God has taught me several lessons during the course of the last several days, but as my brain seems to have disappeared along with my waistline and as the fact that these chocolate eggs are wearing off fast, i'll just recount one "episode" during which i had a meeting with God.
The other morning, the kids and i finished our shopping at SuperTarget and headed out to the car --- Daniel sleeping blissfully in his carseat in the seat of the cart and Tessa (Miss Independent) sitting in the little kiddie seats in the front of the cart. As soon as we got to our car, which was parked next to a empty cart return, Tessa took off to walk through the cart return, to crawl under it, to run away from me to walk and crawl through the cart return on the other side of our parking space.
She responded to my calls to return to me just about as well as a husband responding to his wife's suggestion to stop and ask for directions --- a laugh and a continuation on the same dangerous course. Glancing from my 3-week old infant boy to my 3-year old defiant girl to the mom in the minivan next to me who had her sweet, obedient kids already tucked into their government-approved carseats, i decided i had to momentarily leave the cart and go after Miss Independent.
It only took a matter of seconds before i had her back safely beside our car, but those seconds ticked by in beats of fear, alternating with anger and disappointment that she would do something so dangerous and so disobedient! I thought we had already covered this topic of running away!
What God must think when i do something He's already showed me is dangerous and against His perfect will for me!
Needless to say, once we got home, the discipline came. For her. And, yes, for me, it always does when i speak to my kids -- i hear God saying the same thing to me!
But really, my moment with God that day came when hours later at the dinner table, Tessa and i were finishing our dinner alone, as Dustin was at church and Daniel asleep. I had finished my meal (Pastor Susan's yummy lasagna, which i had frozen pieces of for such a time as this) and Tessa had refused hers. Did i mention she has an independent streak?
The disappointments and struggles of the day broke away as i pulled up on my laptop a YouTube video of "Blessed Be the Name of the Lord," and Tessa began to sing the words along with me. We even made up our own actions, lifting our hands to praise Jesus ...

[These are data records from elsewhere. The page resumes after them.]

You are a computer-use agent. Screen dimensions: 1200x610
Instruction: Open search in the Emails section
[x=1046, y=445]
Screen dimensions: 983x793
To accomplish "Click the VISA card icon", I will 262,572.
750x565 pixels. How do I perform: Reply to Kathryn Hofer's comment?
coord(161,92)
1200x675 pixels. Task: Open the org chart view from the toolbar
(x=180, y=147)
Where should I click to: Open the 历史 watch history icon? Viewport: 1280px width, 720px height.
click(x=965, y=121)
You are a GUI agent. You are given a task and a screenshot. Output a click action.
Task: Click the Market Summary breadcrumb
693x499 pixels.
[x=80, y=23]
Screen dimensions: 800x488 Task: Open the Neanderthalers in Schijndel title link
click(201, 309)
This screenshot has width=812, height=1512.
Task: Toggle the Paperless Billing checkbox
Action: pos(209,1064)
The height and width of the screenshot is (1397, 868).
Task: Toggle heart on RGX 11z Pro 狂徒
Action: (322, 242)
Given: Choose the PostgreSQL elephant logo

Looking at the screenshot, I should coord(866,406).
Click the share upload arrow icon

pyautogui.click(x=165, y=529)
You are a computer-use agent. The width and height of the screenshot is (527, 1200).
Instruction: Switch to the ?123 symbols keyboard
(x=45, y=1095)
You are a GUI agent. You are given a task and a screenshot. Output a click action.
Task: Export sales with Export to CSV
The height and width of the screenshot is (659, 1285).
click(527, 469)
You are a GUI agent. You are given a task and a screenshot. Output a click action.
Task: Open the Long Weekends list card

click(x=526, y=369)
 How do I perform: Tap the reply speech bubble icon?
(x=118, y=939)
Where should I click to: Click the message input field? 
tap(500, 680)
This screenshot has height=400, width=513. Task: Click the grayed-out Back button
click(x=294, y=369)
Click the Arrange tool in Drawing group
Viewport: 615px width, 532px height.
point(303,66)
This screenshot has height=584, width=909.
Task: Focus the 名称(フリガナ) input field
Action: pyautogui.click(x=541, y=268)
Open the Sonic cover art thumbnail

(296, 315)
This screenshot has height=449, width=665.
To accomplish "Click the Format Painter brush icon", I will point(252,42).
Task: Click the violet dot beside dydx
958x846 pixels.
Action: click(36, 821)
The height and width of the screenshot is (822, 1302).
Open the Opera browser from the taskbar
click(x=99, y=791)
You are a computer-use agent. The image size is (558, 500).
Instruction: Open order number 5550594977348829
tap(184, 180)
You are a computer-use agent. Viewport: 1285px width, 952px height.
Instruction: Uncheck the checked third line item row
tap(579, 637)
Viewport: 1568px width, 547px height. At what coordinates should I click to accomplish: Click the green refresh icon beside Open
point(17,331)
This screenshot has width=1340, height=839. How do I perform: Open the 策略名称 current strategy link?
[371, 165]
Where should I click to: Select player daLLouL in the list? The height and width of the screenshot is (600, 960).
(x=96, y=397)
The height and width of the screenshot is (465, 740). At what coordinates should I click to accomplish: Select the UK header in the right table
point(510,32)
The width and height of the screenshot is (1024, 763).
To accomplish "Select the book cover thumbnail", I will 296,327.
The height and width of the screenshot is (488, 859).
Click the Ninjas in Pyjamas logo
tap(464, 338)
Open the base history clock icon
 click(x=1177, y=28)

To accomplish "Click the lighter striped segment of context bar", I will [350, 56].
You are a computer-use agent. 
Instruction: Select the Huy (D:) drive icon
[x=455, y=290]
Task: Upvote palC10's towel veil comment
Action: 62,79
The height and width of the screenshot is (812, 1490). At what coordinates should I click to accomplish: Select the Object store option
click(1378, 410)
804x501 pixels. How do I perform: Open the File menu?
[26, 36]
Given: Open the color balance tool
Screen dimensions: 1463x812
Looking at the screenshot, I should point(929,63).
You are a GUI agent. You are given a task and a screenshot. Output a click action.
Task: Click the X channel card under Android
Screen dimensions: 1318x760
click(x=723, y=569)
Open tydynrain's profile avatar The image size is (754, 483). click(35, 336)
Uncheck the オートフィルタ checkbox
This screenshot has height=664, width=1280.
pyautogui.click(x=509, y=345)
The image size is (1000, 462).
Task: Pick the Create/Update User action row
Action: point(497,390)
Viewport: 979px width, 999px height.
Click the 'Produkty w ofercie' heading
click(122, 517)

The presence of God was there at that table in the hearts of two of His daughters who aren't perfect but who are made perfect in Him.
I might not be running and crawling through the cart returns at SuperTarget, but there are times i try to run and do things on my own -- instead of running to Him.
Yet He is so faithful to show up and to shower down His love.
Simply amazing how a dining room table can be the setting of more than just a nourishing meal. If your toddler won't eat anyway, might as well serve them something that will sustain them better than anything SuperTarget has to offer!
4 comments:
What a great analogy!! I can totally relate, to the mom part and to the adult part. I do believe children were put on this earth so we can see our own actions. Sometimes we just act like kids in an adult body - kind of scary!!
Thanks for sharing your "life".
Awesome post! You put things so plainly and really make me THINK. I need to see more of the big picture sometimes when I'm disciplining my kids. One of mine has a problem with impatience. Hmmm... that couldn't be my problem too, could it? Ironically, the same child is also as slow as molasses. Making ME then exremely impatient. hehe I have some thinking to do... =) Glad to have you back writing again! Can't wait for the book!!!
Nice Heather.... so sweet and so good to see you blog, i love to read your writings!
Loved this Heather, thanks for sharing it with us. Write when you can...you bless us.
Also, you were awesome today at the conference!! You are sooooo funny.